*Extracted text:*
_ _ _ _ _ _ _

- Paradigm: structured, generic
- Designed by: John Backus
- Developer: John Backus and IBM
- First appeared: 1953; 72 years ago
- Typing discipline: strong, static, manifest

Influenced by
- Assembly language, machine code

Influenced
- Fortran, ALGOL 58, BASIC, C, PL/I, PACT I, MUMPS, Ratfor

= Speedcoding =

High-level programming language

Speedcoding, Speedcode or SpeedCo was the first high-level programming language (Note: Meaning symbolic and aimed at natural language expressiveness as opposed to machine or hardware instruction oriented coding.) created for an IBM computer. The language was developed by John W. Backus in 1953 for the IBM 701 to support computation with floating point numbers.

The idea arose from the difficulty of programming the IBM SSEC machine when Backus was hired to calculate astronomical positions in early 1950.
The speedcoding system was an interpreter and focused on ease of use at the expense of system resources. It provided pseudo-instructions for common mathematical functions: logarithms, exponentiation, and trigonometric operations. The resident software analyzed pseudo-instructions one by one and called the appropriate subroutine. Speedcoding was also the first implementation of decimal input/output operations. Although it substantially reduced the effort of writing many jobs, the running time of a program that was written with the help of Speedcoding was usually ten to twenty times that of machine code. The interpreter took 310 memory words, about 30% of the memory available on a 701.

_ _ _ _ _ _ _

*Source excerpt:*

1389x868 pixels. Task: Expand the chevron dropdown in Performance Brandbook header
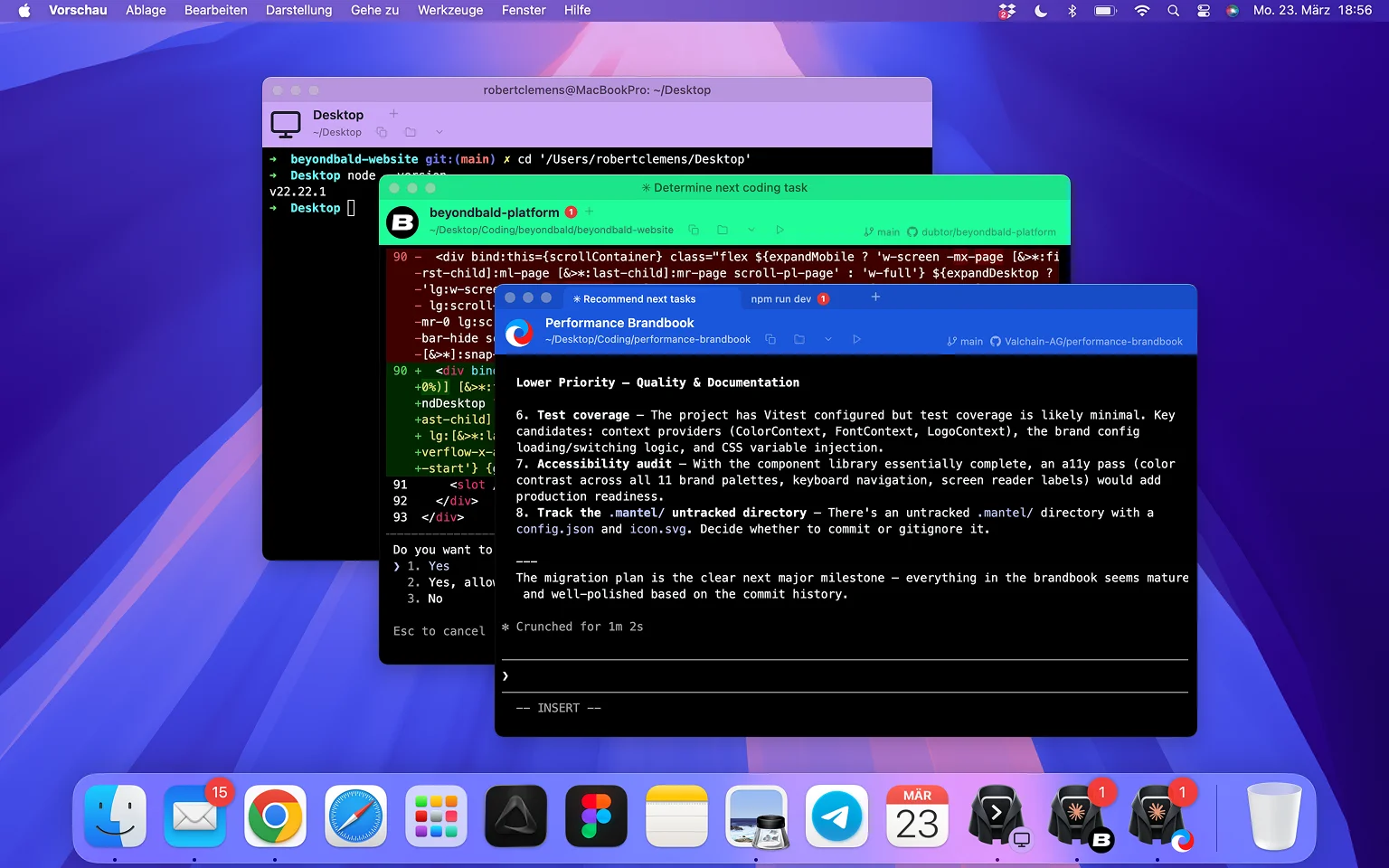(x=827, y=339)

_ _ _ _ _ _ _

*Problems to work on:*
1) According to the Speedcoding article, which computer was the language developed for?
2) Retype everything in the Speedcoding article from "Influenced by" down to "in early 1950.".
The material is separate from the Speedcoding article.

*Solutions below:*
1) The IBM 701.

2)
Influenced by
- Assembly language, machine code

Influenced
- Fortran, ALGOL 58, BASIC, C, PL/I, PACT I, MUMPS, Ratfor

= Speedcoding =

High-level programming language

Speedcoding, Speedcode or SpeedCo was the first high-level programming language (Note: Meaning symbolic and aimed at natural language expressiveness as opposed to machine or hardware instruction oriented coding.) created for an IBM computer. The language was developed by John W. Backus in 1953 for the IBM 701 to support computation with floating point numbers.

The idea arose from the difficulty of programming the IBM SSEC machine when Backus was hired to calculate astronomical positions in early 1950.